L’intersexuation, c’est ce que d’aucuns nommaient naguère – et nomment encore – l’hermaphrodisme ( le terme est encore utilisé dans le langage courant mais ne fait plus consensus au sein de la communauté scientifique).
[Pour rappel, dans la mythologie grecque, Hermaphrodite était un personnage de la mythologie grecque pourvu des organes sexuels à la fois mâles et femelles.]
Le terme étant entré dans le langage courant, par extension, il fait aujourd’hui référence à un phénomène biologique dans lequel l’individu présente à la fois des organes mâles et femelles, soit simultanément soit alternativement.
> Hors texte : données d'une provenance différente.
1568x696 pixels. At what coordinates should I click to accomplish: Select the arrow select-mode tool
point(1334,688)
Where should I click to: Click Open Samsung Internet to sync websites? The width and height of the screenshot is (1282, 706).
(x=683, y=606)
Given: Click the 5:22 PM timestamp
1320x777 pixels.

De manière générale, dans l’espèce humaine l’intersexuation représenterait jusqu’à 2 % des naissances.
Pour en revenir au coeur du sujet, à savoir comment Le genre/Le discours sur le genre va également créer/catégoriser le sexe biologique — lorsqu’un enfant naîtra par exemple avec des attributs masculins, il sera classé comme un homme/garçon par ses parents, une instance médicale etc (C’est un garçon! disait-on naguère).
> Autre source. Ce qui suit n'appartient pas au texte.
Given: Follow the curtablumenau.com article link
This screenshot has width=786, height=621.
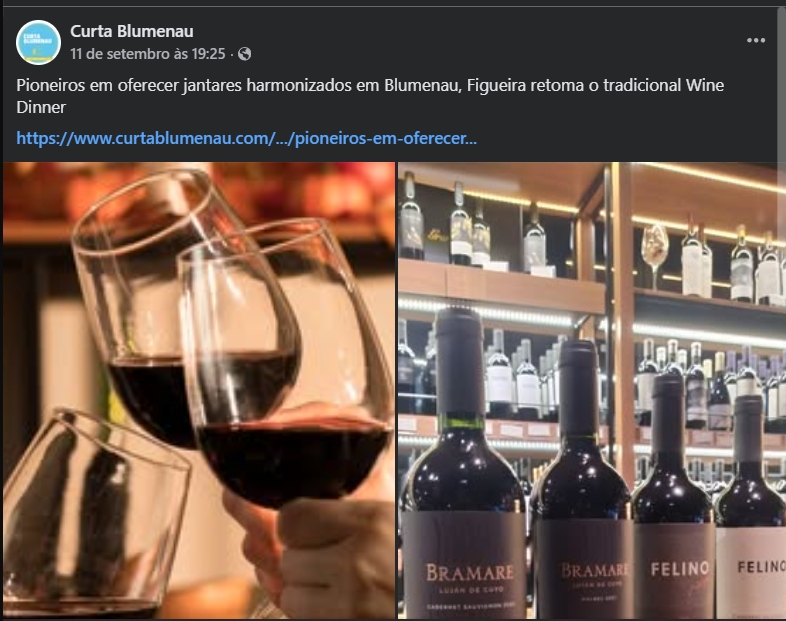Looking at the screenshot, I should (246, 138).

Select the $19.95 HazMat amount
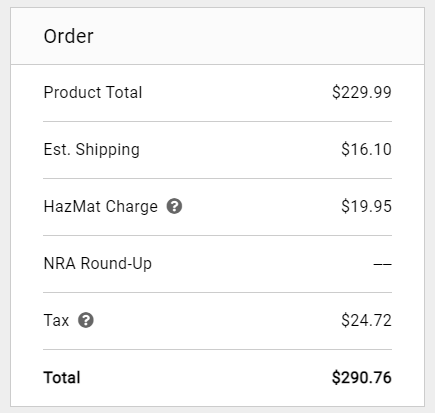366,206
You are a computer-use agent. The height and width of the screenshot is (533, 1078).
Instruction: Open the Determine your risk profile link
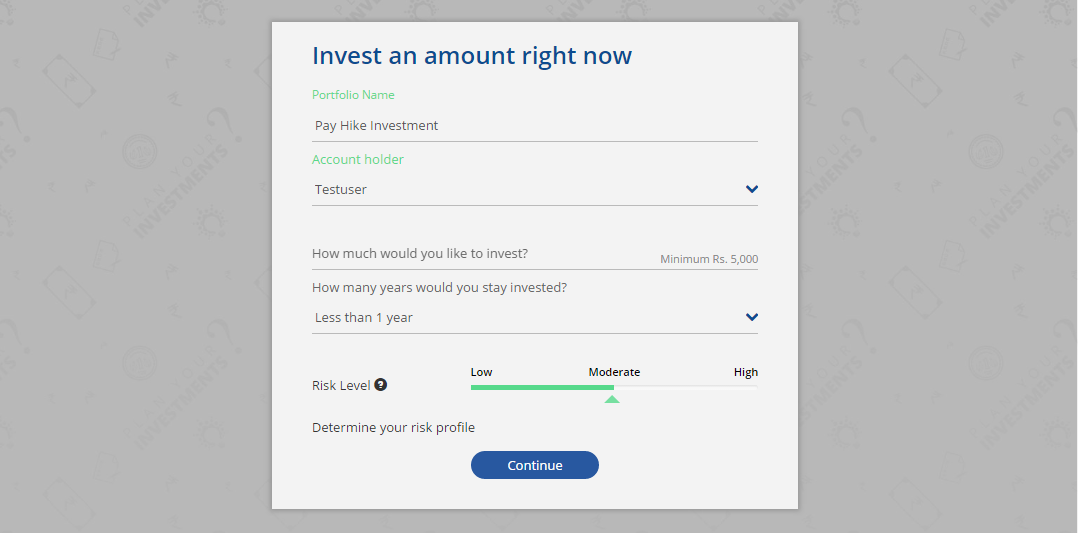(x=393, y=428)
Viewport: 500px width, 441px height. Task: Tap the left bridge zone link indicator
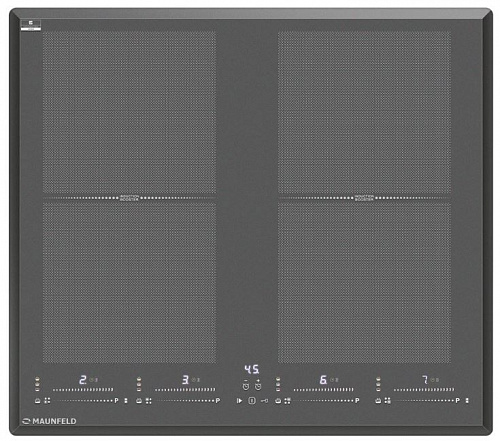click(129, 198)
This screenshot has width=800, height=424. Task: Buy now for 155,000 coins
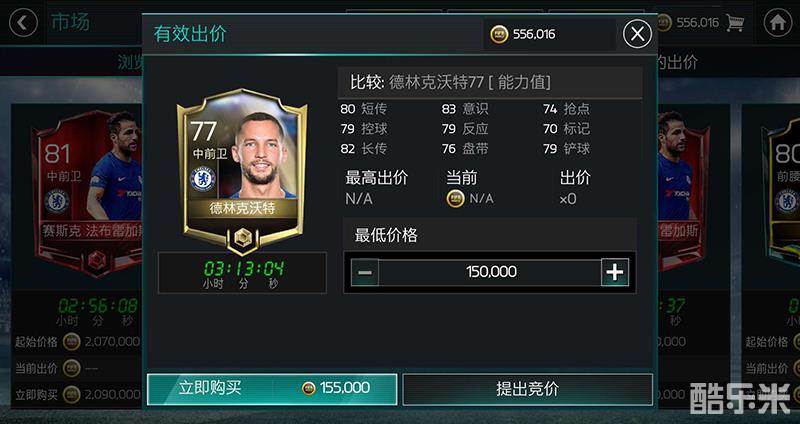272,389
Et à partir du moment où ce discours sera énoncé, du fait même que le propos sera énoncé (dimension performative du langage), ce sera un garçon, élevé comme tel, habillé comme tel, sociabilisé à la “répétition” de comportement assignés à la masculinité, et intériorisant le fait d’être un garçon/homme.
Idem pour un enfant naissant par exemple avec des attributs féminins, et qui sera classé comme tel.
A la limite, on pourrait se dire qu’il y a là quelque chose de logique.
Attributs génitaux masculins = garçon/homme.
Attributs génitaux féminins = fille/femme.
Sauf que, quid du phénomène de l’intersexuation ?
Et c’est là où, on peut voir que le discours — performatif — sur le genre va aussi “créer” du sexe biologique.
Car à la naissance, conformément à la conception bi-categorielle de la société (homme/femme), des décisions vont être prises (par une instance médicale, par les parents etc.) pour ajuster les caractéristiques de l’enfant, souvent sous forme de chirurgie, et le classer “biologiquement/à l’état civil” dans la case femme ou la case homme.
Mais pourquoi un tel classement ? Ces individus doivent-ils nécessairement être classés – de manière binaire – dans la dans la case “homme” ou case “femme” ?
[Rappelons au passage que lorsque ces pratiques chirurgicales sont réalisées, il n’y a nul consentement. C’est d’ailleurs la raison pour laquelle ces pratiques chirurgicales sont d’ailleurs parfois critiquées comme des mutilations par les militants des droits intersexes.]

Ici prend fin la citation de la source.